## TASK STATEMENT
Please copy the rows verbatim, starting at the line that contains "The height and width of the screenshot is (742, 848)." and ending after the line that contains "Action: (x=14, y=18)". Leave the pictures out of your answer.

:: DATA SHOWN ::

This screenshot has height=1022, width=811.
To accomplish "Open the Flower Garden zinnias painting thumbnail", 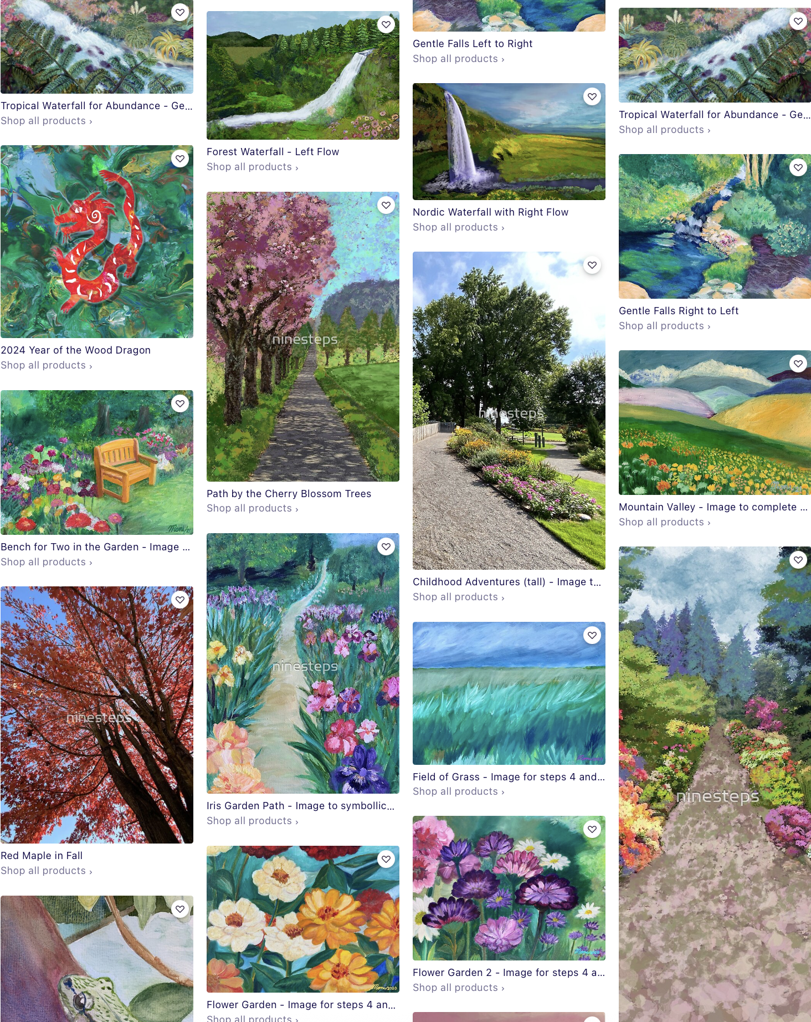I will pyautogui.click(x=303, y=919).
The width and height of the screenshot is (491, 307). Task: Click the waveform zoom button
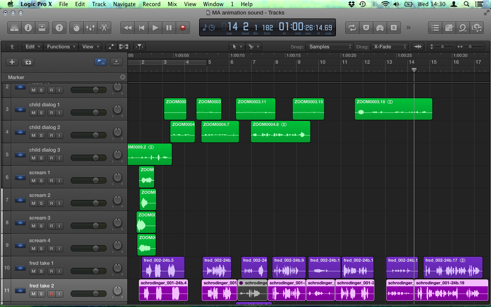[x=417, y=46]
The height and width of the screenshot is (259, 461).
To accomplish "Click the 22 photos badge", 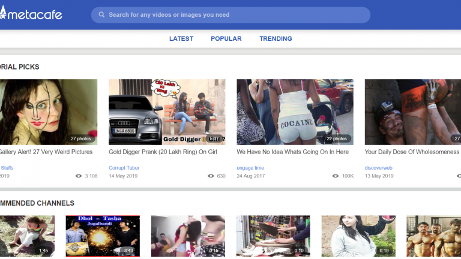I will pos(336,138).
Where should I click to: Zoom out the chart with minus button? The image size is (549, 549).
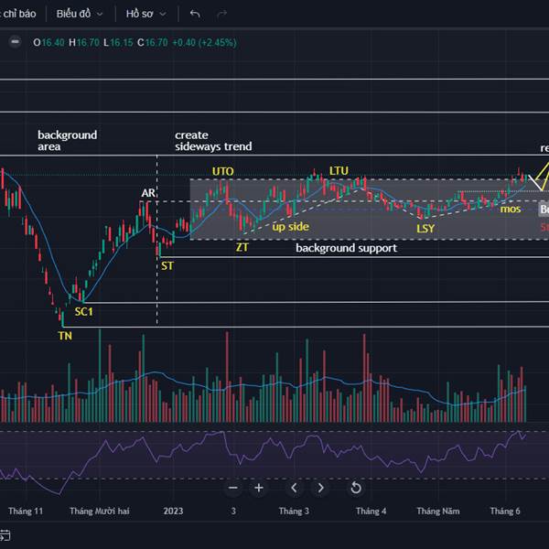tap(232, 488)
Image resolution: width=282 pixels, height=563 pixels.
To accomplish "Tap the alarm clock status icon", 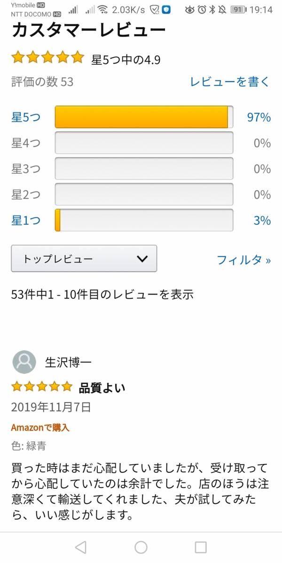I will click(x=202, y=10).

:::
:: DATA SHOWN ::

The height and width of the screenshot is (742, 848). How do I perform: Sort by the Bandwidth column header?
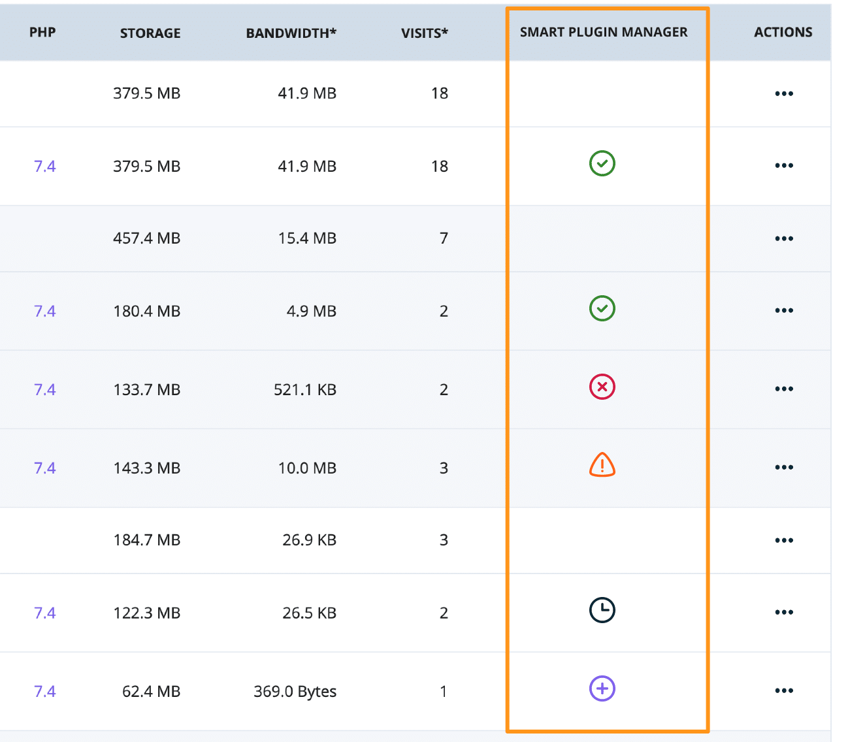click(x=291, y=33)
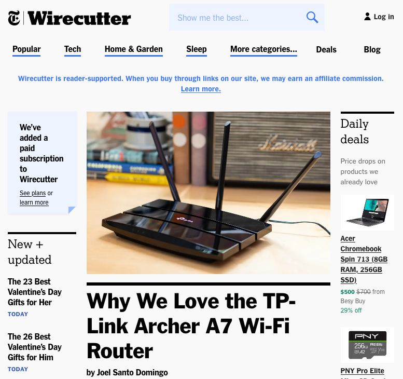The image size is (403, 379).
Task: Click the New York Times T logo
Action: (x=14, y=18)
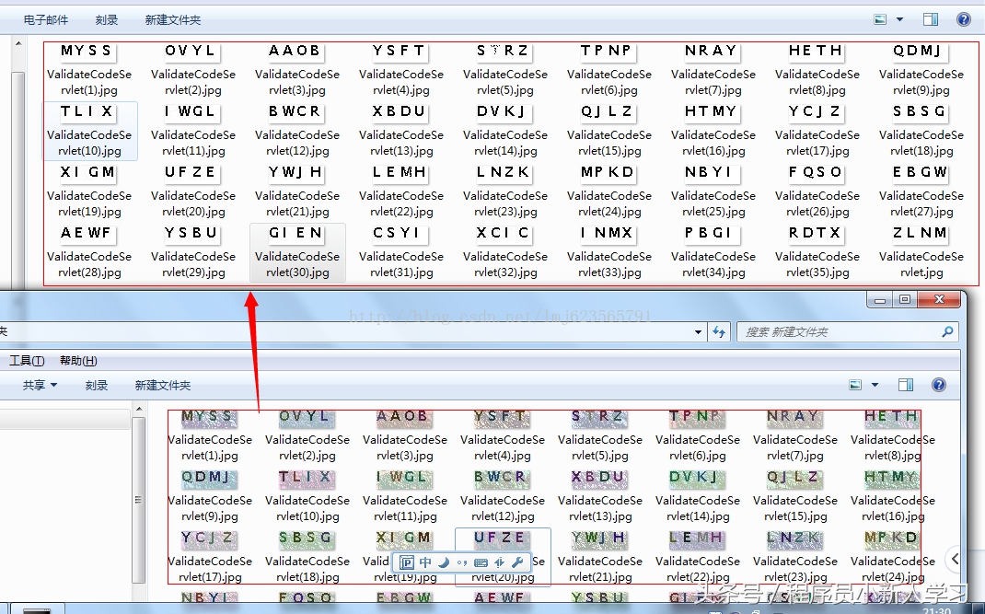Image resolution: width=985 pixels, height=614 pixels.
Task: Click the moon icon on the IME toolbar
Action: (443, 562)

:::

## ANSWER FOR THIS EXERCISE
The height and width of the screenshot is (742, 848). How do I perform: Sort by the Bandwidth column header?
click(x=291, y=33)
The image size is (403, 379).
Task: Click the New York Times T logo
Action: (x=14, y=18)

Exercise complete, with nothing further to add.